== Задания и упражнения ==
1) Воспроизведите без изменений фрагмент отрывка об Иннокентии Анненском, начиная со слов «Ты ж, о нежный, ты» и заканчивая словами «и мука самопроизвольны.».
2) Изложите кратко абзац отрывка об Иннокентии Анненском, начинающийся словами «В русском трагизме есть что-то схожее», сохранив его основные факты.

== Отрывок ==

В русском трагизме есть что-то схожее с русским романтизмом (смотри главу о Василии Андреевиче Жуковском), которого в западном понимании у нас попросту не было. Русский трагизм — всегда разрыв и разлад, как, если не выходить из тесных границ этой книги, было у того же Жуковского, Батюшкова, Тютчева, Бенедиктова, Лермонтова, Некрасова, Достоевского. Разлад между индивидуумом и недружелюбным миром? Как же без этого, но немедленно переходящий в разлад с самим собой. Не столько разлом, сколько надлом, и когда добросовестнейший исследователь Иннокентия Анненского А. В. Федоров упрекает исследуемого: пессимист, мол, слишком занятый темой умирания и смерти, к тому же «камерный» поэт, имеющий, сравнительно, скажем, с Блоком, «гораздо более узкий круг мотивов и личных переживаний», хула выразительнее иных похвал. Анненский в самом деле ищет трагизм внутри самого себя — как это станет привычным для русского интеллигента с его природными «комплексами».
Спите крепко, палач с палачихой!
Улыбайтесь друг другу любовней!
Ты ж, о нежный, ты кроткий, ты тихий,
В целом мире тебя нет виновней!
Допустим, стихотворение «Старые эстонки» как раз выходит из вышеозначенного «круга», ведя речь о расстрелянной в 1905 году демонстрации в Ревеле-Таллине, но обычно не нужно поводов, приходящих извне, дабы казнить себя за чужие вины. Казнь и мука самопроизвольны.

== Раздел набора данных ==
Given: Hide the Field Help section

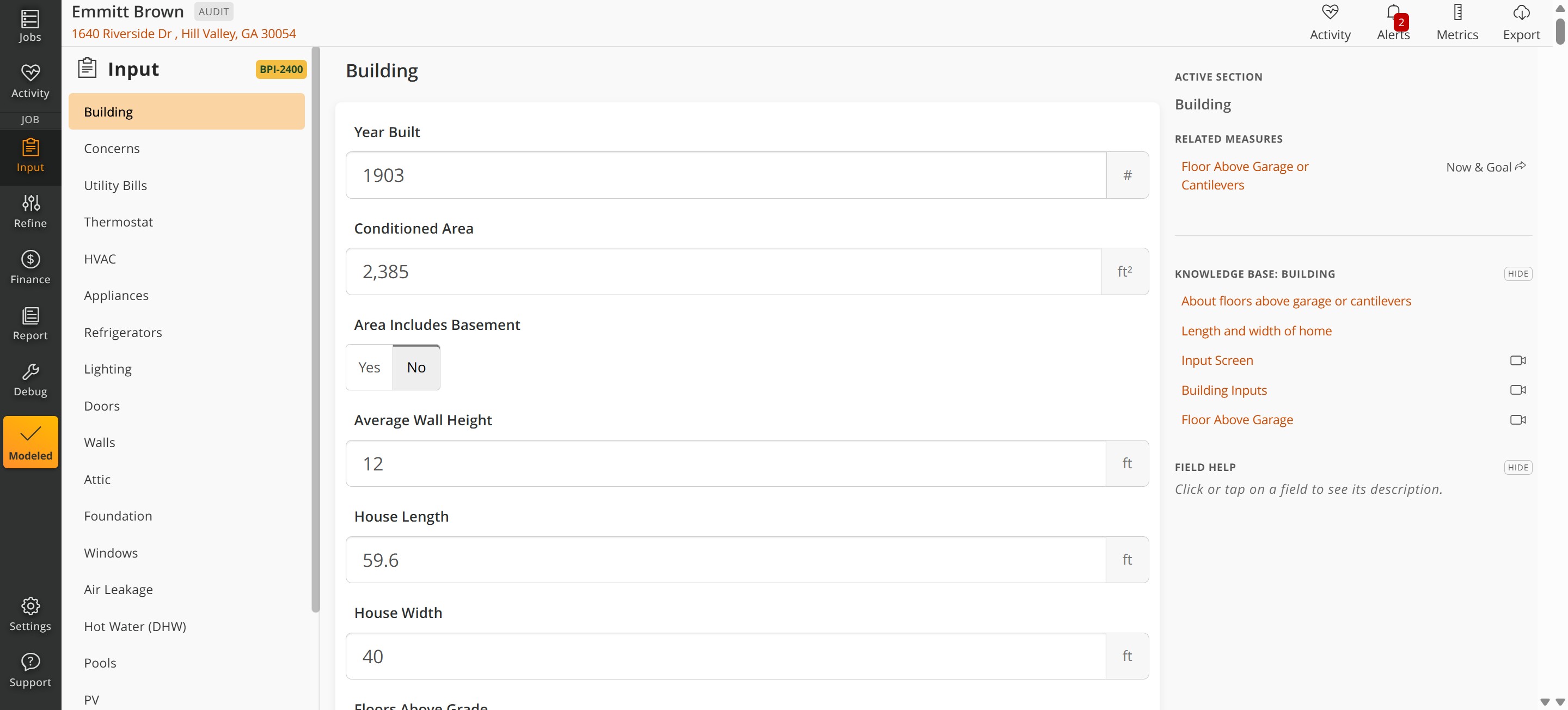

== Полные ответы ==
1)
Ты ж, о нежный, ты кроткий, ты тихий,
В целом мире тебя нет виновней!
Допустим, стихотворение «Старые эстонки» как раз выходит из вышеозначенного «круга», ведя речь о расстрелянной в 1905 году демонстрации в Ревеле-Таллине, но обычно не нужно поводов, приходящих извне, дабы казнить себя за чужие вины. Казнь и мука самопроизвольны.

2) Русский трагизм сходен с русским романтизмом, которого в западном понимании в России не было. Он всегда означает разрыв и разлад, как у Жуковского, Батюшкова, Тютчева, Бенедиктова, Лермонтова, Некрасова и Достоевского. Разлад личности с недружелюбным миром сразу переходит в разлад с самим собой, и это скорее надлом, чем разлом. Исследователь Анненского А. В. Федоров упрекает поэта в пессимизме и чрезмерной занятости темой умирания и смерти. Кроме того, он называет Анненского «камерным» поэтом с более узким, чем у Блока, кругом мотивов и переживаний. Однако такая хула выразительнее иных похвал. Анненский действительно ищет трагизм внутри себя, как это станет привычным для русского интеллигента с его «комплексами».